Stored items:
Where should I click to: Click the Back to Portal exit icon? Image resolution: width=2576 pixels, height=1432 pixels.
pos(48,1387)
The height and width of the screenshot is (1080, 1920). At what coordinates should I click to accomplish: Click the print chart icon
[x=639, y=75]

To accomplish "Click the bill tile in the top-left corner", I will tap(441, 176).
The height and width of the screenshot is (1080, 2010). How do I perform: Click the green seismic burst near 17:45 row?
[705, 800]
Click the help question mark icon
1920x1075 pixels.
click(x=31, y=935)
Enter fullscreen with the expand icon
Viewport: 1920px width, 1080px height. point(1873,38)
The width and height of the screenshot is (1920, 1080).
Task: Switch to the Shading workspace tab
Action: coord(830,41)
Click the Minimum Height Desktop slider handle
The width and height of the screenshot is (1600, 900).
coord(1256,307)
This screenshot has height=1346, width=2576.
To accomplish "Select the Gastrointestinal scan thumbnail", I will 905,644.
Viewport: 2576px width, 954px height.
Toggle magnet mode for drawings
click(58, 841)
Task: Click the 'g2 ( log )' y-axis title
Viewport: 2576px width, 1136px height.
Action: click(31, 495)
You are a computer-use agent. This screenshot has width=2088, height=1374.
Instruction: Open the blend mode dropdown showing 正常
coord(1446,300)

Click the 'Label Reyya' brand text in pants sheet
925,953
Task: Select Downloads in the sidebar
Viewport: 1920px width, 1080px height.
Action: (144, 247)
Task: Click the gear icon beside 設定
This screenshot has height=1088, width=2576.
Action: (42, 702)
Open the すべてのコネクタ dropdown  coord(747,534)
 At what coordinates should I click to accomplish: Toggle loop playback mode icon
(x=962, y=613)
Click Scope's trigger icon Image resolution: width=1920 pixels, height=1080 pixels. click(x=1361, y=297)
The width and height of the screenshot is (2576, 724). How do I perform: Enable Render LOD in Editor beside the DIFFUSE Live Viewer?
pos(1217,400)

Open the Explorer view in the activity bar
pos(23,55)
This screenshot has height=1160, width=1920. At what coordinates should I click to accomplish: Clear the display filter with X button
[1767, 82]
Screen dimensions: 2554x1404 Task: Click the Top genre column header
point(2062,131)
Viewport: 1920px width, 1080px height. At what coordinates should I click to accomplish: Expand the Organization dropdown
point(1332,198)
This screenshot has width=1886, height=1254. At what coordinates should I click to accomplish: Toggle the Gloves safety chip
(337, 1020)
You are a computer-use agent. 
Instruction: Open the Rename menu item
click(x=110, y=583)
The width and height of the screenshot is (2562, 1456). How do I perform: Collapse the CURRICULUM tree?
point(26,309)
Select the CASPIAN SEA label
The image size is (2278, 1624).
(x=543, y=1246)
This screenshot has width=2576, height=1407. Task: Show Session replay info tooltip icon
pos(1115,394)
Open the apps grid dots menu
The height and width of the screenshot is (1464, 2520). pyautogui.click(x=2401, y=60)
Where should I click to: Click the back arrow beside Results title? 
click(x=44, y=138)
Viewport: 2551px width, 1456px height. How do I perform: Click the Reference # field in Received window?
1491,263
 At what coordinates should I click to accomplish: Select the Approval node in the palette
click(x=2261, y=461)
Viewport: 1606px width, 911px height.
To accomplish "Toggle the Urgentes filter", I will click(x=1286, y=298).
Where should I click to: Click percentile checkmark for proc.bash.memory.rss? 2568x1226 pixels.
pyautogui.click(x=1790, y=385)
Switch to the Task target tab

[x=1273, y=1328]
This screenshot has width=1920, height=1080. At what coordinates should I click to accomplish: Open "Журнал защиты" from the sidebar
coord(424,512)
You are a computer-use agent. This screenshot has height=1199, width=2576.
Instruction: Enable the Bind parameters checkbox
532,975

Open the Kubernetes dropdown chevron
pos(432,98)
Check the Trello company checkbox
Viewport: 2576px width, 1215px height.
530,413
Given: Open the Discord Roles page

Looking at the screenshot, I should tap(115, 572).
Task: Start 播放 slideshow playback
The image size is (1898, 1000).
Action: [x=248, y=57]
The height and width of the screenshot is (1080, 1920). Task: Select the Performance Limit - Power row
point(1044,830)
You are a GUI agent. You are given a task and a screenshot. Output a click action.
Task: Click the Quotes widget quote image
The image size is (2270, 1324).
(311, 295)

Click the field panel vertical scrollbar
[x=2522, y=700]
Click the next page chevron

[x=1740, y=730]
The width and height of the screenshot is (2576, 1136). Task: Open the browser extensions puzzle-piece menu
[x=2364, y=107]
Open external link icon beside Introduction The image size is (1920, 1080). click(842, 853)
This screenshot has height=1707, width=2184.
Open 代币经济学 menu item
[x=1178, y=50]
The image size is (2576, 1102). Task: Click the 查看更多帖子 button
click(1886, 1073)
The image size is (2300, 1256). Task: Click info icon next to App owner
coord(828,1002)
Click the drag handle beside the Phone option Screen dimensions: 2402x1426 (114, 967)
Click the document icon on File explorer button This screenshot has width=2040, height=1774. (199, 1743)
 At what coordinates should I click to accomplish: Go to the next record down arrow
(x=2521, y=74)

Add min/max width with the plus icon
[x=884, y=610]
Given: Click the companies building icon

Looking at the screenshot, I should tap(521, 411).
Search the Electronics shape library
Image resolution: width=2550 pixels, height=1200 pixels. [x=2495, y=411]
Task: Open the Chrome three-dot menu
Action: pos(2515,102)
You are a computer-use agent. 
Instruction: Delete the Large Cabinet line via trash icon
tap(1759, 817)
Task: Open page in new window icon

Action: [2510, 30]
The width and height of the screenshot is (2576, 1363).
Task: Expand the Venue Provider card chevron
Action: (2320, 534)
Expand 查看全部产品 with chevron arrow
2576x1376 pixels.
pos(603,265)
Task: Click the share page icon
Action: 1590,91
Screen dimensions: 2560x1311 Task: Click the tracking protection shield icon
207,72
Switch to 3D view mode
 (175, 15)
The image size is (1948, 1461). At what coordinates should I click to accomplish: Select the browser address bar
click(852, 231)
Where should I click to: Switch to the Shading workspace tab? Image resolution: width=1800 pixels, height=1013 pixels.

▶ What needs to be done:
Nothing may be omitted; retype every record exactly.

▶ Solution to the problem:
Where should I click to: Click the Back to Portal exit icon? Image resolution: width=2576 pixels, height=1432 pixels.
pos(48,1387)
The height and width of the screenshot is (1080, 1920). At what coordinates should I click to accomplish: Click the print chart icon
[x=639, y=75]

To accomplish "Click the bill tile in the top-left corner", I will tap(441, 176).
The height and width of the screenshot is (1080, 2010). How do I perform: Click the green seismic burst near 17:45 row?
[705, 800]
Click the help question mark icon
1920x1075 pixels.
click(x=31, y=935)
Enter fullscreen with the expand icon
Viewport: 1920px width, 1080px height. point(1873,38)
The width and height of the screenshot is (1920, 1080).
Task: Switch to the Shading workspace tab
Action: coord(830,41)
Click the Minimum Height Desktop slider handle
The width and height of the screenshot is (1600, 900).
coord(1256,307)
This screenshot has height=1346, width=2576.
To accomplish "Select the Gastrointestinal scan thumbnail", I will 905,644.
Viewport: 2576px width, 954px height.
Toggle magnet mode for drawings
click(58, 841)
Task: Click the 'g2 ( log )' y-axis title
Viewport: 2576px width, 1136px height.
Action: click(31, 495)
You are a computer-use agent. This screenshot has width=2088, height=1374.
Instruction: Open the blend mode dropdown showing 正常
coord(1446,300)

Click the 'Label Reyya' brand text in pants sheet
925,953
Task: Select Downloads in the sidebar
Viewport: 1920px width, 1080px height.
Action: (144, 247)
Task: Click the gear icon beside 設定
This screenshot has height=1088, width=2576.
Action: (42, 702)
Open the すべてのコネクタ dropdown  coord(747,534)
 At what coordinates should I click to accomplish: Toggle loop playback mode icon
(x=962, y=613)
Click Scope's trigger icon Image resolution: width=1920 pixels, height=1080 pixels. click(x=1361, y=297)
The width and height of the screenshot is (2576, 724). How do I perform: Enable Render LOD in Editor beside the DIFFUSE Live Viewer?
pos(1217,400)

Open the Explorer view in the activity bar
pos(23,55)
This screenshot has height=1160, width=1920. At what coordinates should I click to accomplish: Clear the display filter with X button
[1767, 82]
Screen dimensions: 2554x1404 Task: Click the Top genre column header
point(2062,131)
Viewport: 1920px width, 1080px height. At what coordinates should I click to accomplish: Expand the Organization dropdown
point(1332,198)
This screenshot has width=1886, height=1254. At what coordinates should I click to accomplish: Toggle the Gloves safety chip
(337, 1020)
You are a computer-use agent. 
Instruction: Open the Rename menu item
click(x=110, y=583)
The width and height of the screenshot is (2562, 1456). How do I perform: Collapse the CURRICULUM tree?
point(26,309)
Select the CASPIAN SEA label
The image size is (2278, 1624).
(x=543, y=1246)
This screenshot has width=2576, height=1407. Task: Show Session replay info tooltip icon
pos(1115,394)
Open the apps grid dots menu
The height and width of the screenshot is (1464, 2520). pyautogui.click(x=2401, y=60)
Where should I click to: Click the back arrow beside Results title? 
click(x=44, y=138)
Viewport: 2551px width, 1456px height. How do I perform: Click the Reference # field in Received window?
1491,263
 At what coordinates should I click to accomplish: Select the Approval node in the palette
click(x=2261, y=461)
Viewport: 1606px width, 911px height.
To accomplish "Toggle the Urgentes filter", I will click(x=1286, y=298).
Where should I click to: Click percentile checkmark for proc.bash.memory.rss? 2568x1226 pixels.
pyautogui.click(x=1790, y=385)
Switch to the Task target tab

[x=1273, y=1328]
This screenshot has width=1920, height=1080. At what coordinates should I click to accomplish: Open "Журнал защиты" from the sidebar
coord(424,512)
You are a computer-use agent. This screenshot has height=1199, width=2576.
Instruction: Enable the Bind parameters checkbox
532,975

Open the Kubernetes dropdown chevron
pos(432,98)
Check the Trello company checkbox
Viewport: 2576px width, 1215px height.
530,413
Given: Open the Discord Roles page

Looking at the screenshot, I should tap(115, 572).
Task: Start 播放 slideshow playback
The image size is (1898, 1000).
Action: [x=248, y=57]
The height and width of the screenshot is (1080, 1920). Task: Select the Performance Limit - Power row
point(1044,830)
You are a GUI agent. You are given a task and a screenshot. Output a click action.
Task: Click the Quotes widget quote image
The image size is (2270, 1324).
(311, 295)

Click the field panel vertical scrollbar
[x=2522, y=700]
Click the next page chevron

[x=1740, y=730]
The width and height of the screenshot is (2576, 1136). Task: Open the browser extensions puzzle-piece menu
[x=2364, y=107]
Open external link icon beside Introduction The image size is (1920, 1080). click(842, 853)
This screenshot has height=1707, width=2184.
Open 代币经济学 menu item
[x=1178, y=50]
The image size is (2576, 1102). Task: Click the 查看更多帖子 button
click(1886, 1073)
The image size is (2300, 1256). Task: Click info icon next to App owner
coord(828,1002)
Click the drag handle beside the Phone option Screen dimensions: 2402x1426 (114, 967)
Click the document icon on File explorer button This screenshot has width=2040, height=1774. (199, 1743)
 At what coordinates should I click to accomplish: Go to the next record down arrow
(x=2521, y=74)

Add min/max width with the plus icon
[x=884, y=610]
Given: Click the companies building icon

Looking at the screenshot, I should tap(521, 411).
Search the Electronics shape library
Image resolution: width=2550 pixels, height=1200 pixels. [x=2495, y=411]
Task: Open the Chrome three-dot menu
Action: pos(2515,102)
You are a computer-use agent. 
Instruction: Delete the Large Cabinet line via trash icon
tap(1759, 817)
Task: Open page in new window icon

Action: [2510, 30]
The width and height of the screenshot is (2576, 1363).
Task: Expand the Venue Provider card chevron
Action: (2320, 534)
Expand 查看全部产品 with chevron arrow
2576x1376 pixels.
pos(603,265)
Task: Click the share page icon
Action: 1590,91
Screen dimensions: 2560x1311 Task: Click the tracking protection shield icon
207,72
Switch to 3D view mode
 (175, 15)
The image size is (1948, 1461). At what coordinates should I click to accomplish: Select the browser address bar
click(852, 231)
Where should I click to: Switch to the Shading workspace tab? Image resolution: width=1800 pixels, height=1013 pixels.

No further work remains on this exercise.